Yup we’re going all the way back! In 2002 I found myself unemployed and living back at home with my parents. I also had no licence and we lived on a small property that was at best 5kms from nowhere. Bit of a dire situation which led me to sign up for Creative Writing through The Writing School and I did it… wait for it…. By correspondence. That’s right, back in the day when I would receive my course material in the mail, type it up and print it out and then send it back for marking.

Nothing much happened after this except I had a bunch of articles and short stories written that would never see the light of day. But I had, in a way, admitted to myself (and the local postie) that I wanted to be a writer and that was supposedly enough for the moment because I marinated on that thought for six years.


I am sure I am not the only woman who had the thought, “Yes, when I go on maternity leave is when I will write my novel. Because, you know, I’ll have so much time.”  Thankfully, I had a ridiculously easy baby who did allow me to write a novel. I think I also knew that if I didn’t do it, then I would never do it and that thought scared me more than writing a novel.
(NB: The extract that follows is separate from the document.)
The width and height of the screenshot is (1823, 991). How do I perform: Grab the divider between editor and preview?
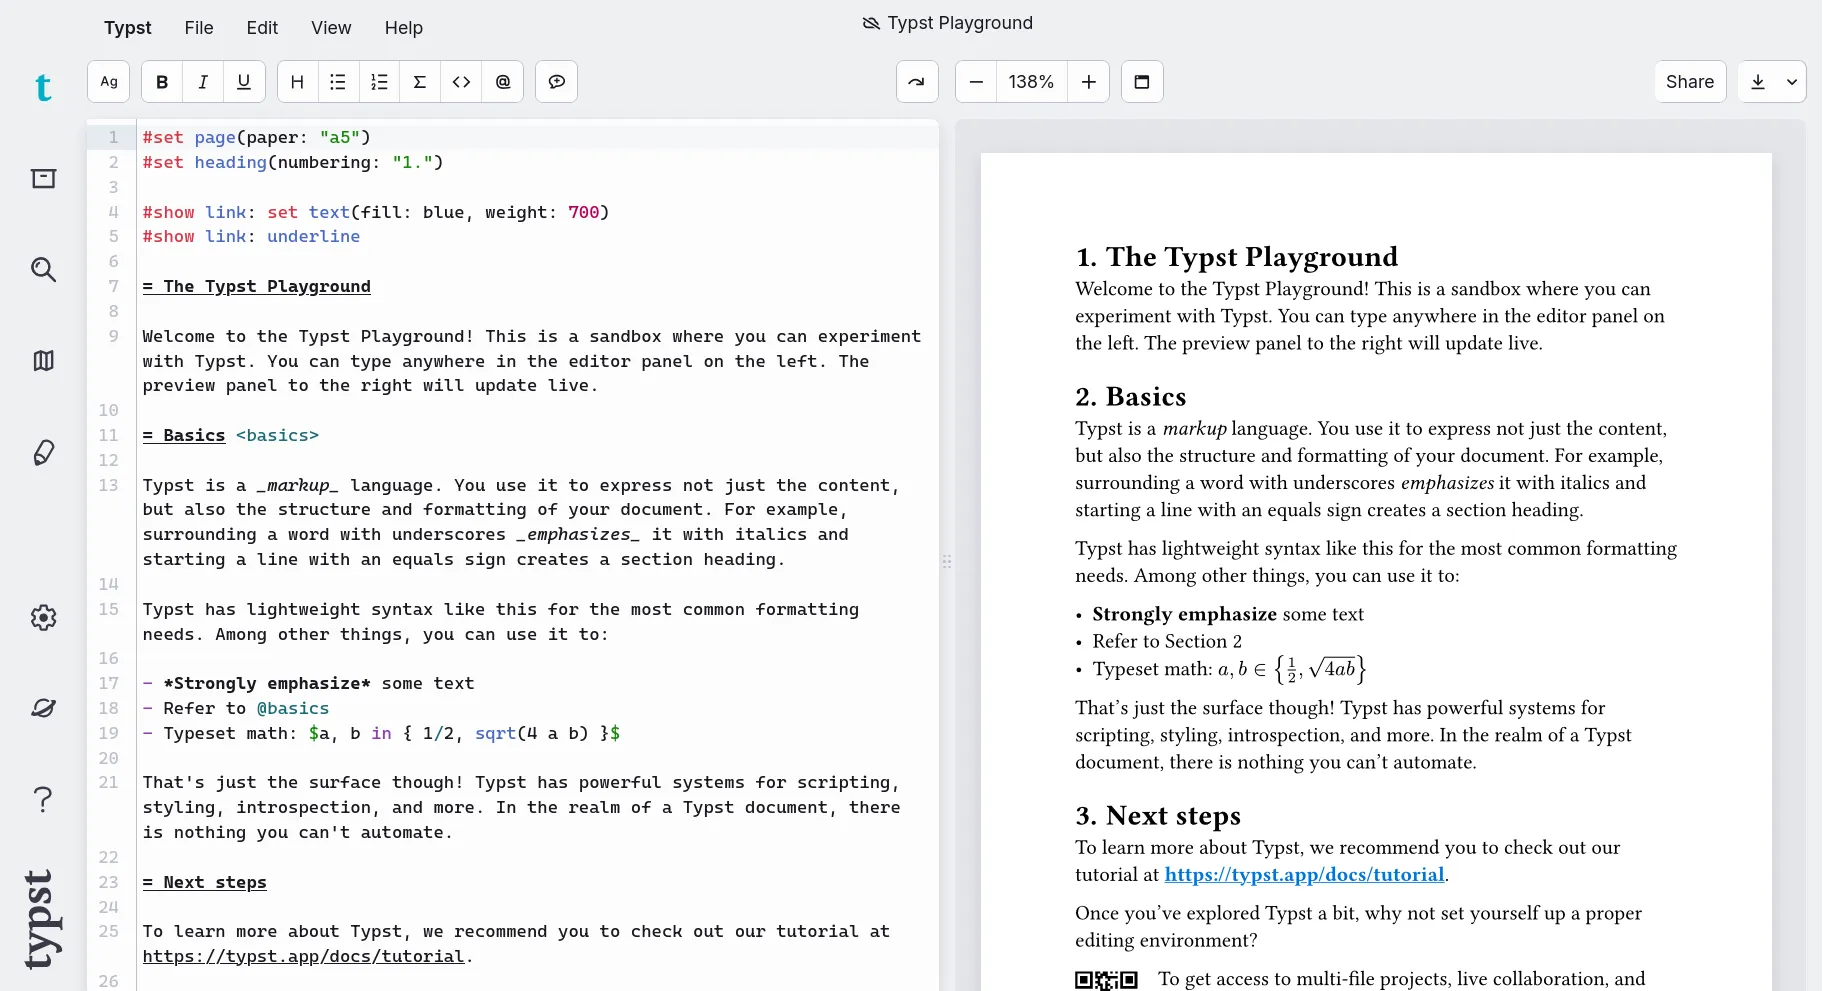pyautogui.click(x=947, y=561)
The completed piece was a light-hearted chick lit titled Cruise Control and it was complete with plucky main character, Poppy McCain. I would still love to pull this book out, polish it up and publish it as I had a great time writing it.


Another baby, another maternity leave and another novel. This one called Awaiting Annie Jones. I really don’t remember writing this (maybe having a two year old and a newborn took up all that memory space!) but I wrote it and then left it to sit for many years.
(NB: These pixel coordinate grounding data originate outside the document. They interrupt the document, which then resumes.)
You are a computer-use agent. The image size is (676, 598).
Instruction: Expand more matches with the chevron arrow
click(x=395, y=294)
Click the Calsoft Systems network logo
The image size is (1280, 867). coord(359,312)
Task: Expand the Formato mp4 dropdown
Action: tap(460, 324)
I know in here somewhere I wrote a short chick lit story called The Gin Fizz Club. It was published on a chick lit blog and I felt like I had hit the big time. I had a story, published online!


Ahh, my blogging years. I was really het up about climate change and environmental issues and I wanted to write something that made us all stop and live a bit simpler. My husband told me to stop wasting time and get writing and A Little Change was born.

This blog is one of the things I’m most proud of and it gave me the diligence to be a writer. I wrote a weekly blog post complete with illustrations (supplied by clever husband) and photos and I was very strict about never missing a deadline even though I didn’t have a lot of readers!

But, from this foray into blogging I was approached to write for a website and actually received payment for articles. It was $25 per article but still, someone had seen my work and liked it enough to offer to pay for it!


There’s a definite lapse of any new writing in here but there was also another (and final) baby so that may account for it.

I did bravely send off my first novel, Cruise Control to three publishers and one competition over a two year period and then I fell into the depths of despair when I didn’t hear anything back. Tut, tut, tut. If I could go back and tell myself anything now I’d say, “Get over yourself, girl! Send it out again!”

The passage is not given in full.